ISTANBUL (Reuters) – A pro-Kurdish politician regained his status as a lawmaker in Turkey’s parliament on Friday four months after it was removed, following a top court ruling that his rights had been violated by his imprisonment on terrorism charges.
Omer Faruk Gergerlioglu, a human rights activist and a member of the Peoples’ Democratic Party (HDP), had his parliamentary status in March after a 2-1/2 jail sentence became final.
He was found guilty of spreading terrorist propaganda based on a link he shared on Twitter to a news story that included comments by the outlawed Kurdistan Workers Party (PKK). Gergerlioglu denies any wrongdoing.
But the Constitutional Court ruled this month that Gergerlioglu’s rights had been violated by his imprisonment and he was subsequently released from jail, having been there since April.

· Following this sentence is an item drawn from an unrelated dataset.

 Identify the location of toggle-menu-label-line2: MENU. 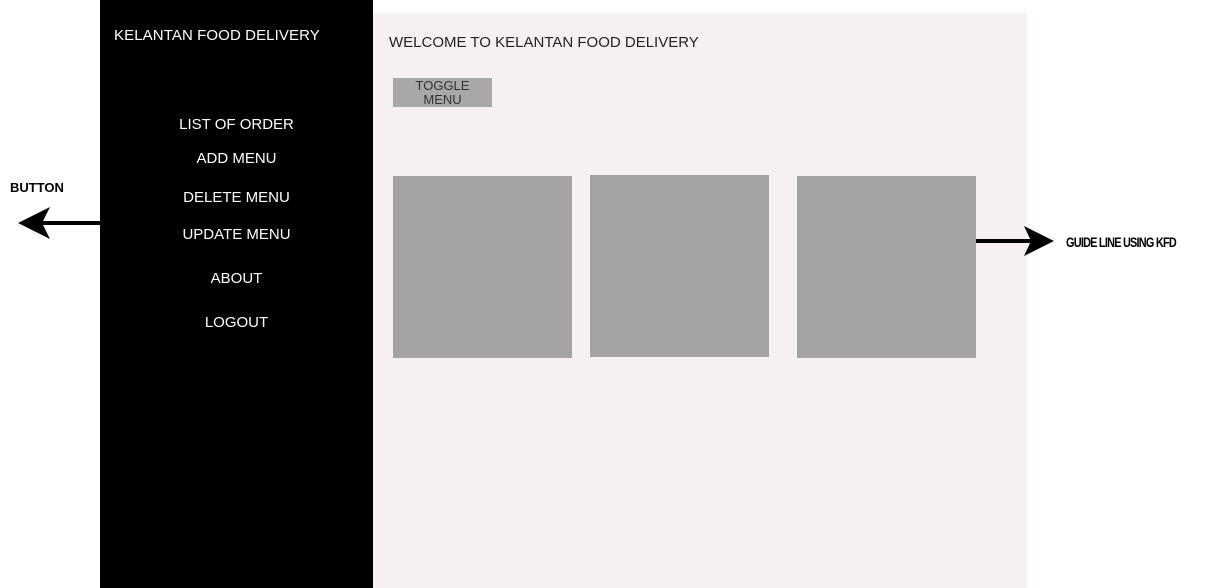
(442, 100).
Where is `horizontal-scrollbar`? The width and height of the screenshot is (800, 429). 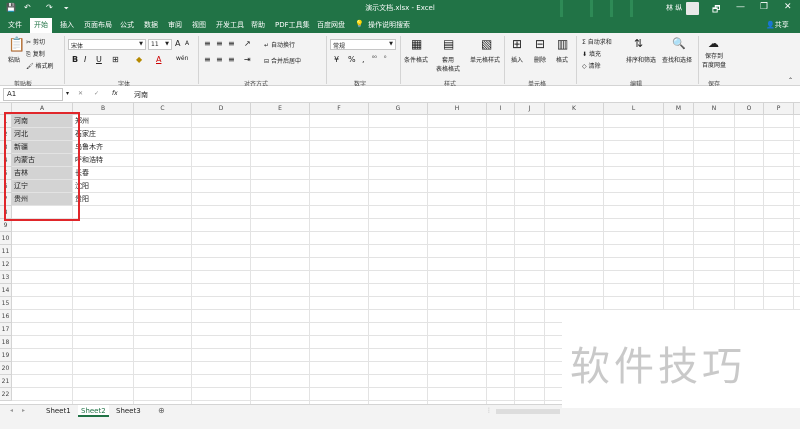
horizontal-scrollbar is located at coordinates (528, 412).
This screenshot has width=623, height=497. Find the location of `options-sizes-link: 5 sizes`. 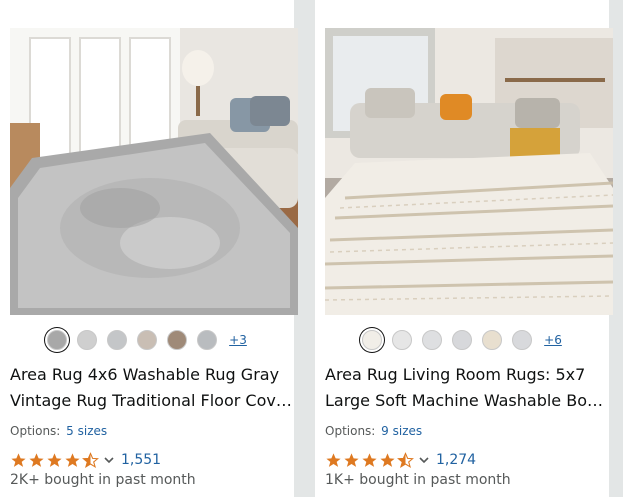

A summary of the Constitutional Court ruling was read out in parliament on Friday, leading to applause and celebration from HDP members.
“No one can take away the right that the people have given with injustice,” Gergerlioglu wrote on Twitter before the ruling was read out.
“It is the will of the people that has prevailed.”
Thousands of members of the HDP, Turkey’s third-largest party, have been tried as part of a years-long crackdown on the party over alleged links to the PKK.
Many prominent members of the party have been jailed, including its former co-leader Selahattin Demirtas, one of Turkey’s most well-known politicians.
Critics say Turkish courts are influenced by politics. President Tayyip Erdogan and his ruling AK Party say they are independent.
Last month, the Constitutional Court accepted an indictment calling for the HDP to be banned due to alleged ties to the PKK.
The HDP denies links to terrorism and has described the move to proscribe it as a “political coup”.
The PKK is designated a terrorist group by Turkey, the United States and European Union. It has fought an insurgency against the state in mainly Kurdish southeast Turkey since 1984. More than 40,000 people have been killed in the conflict.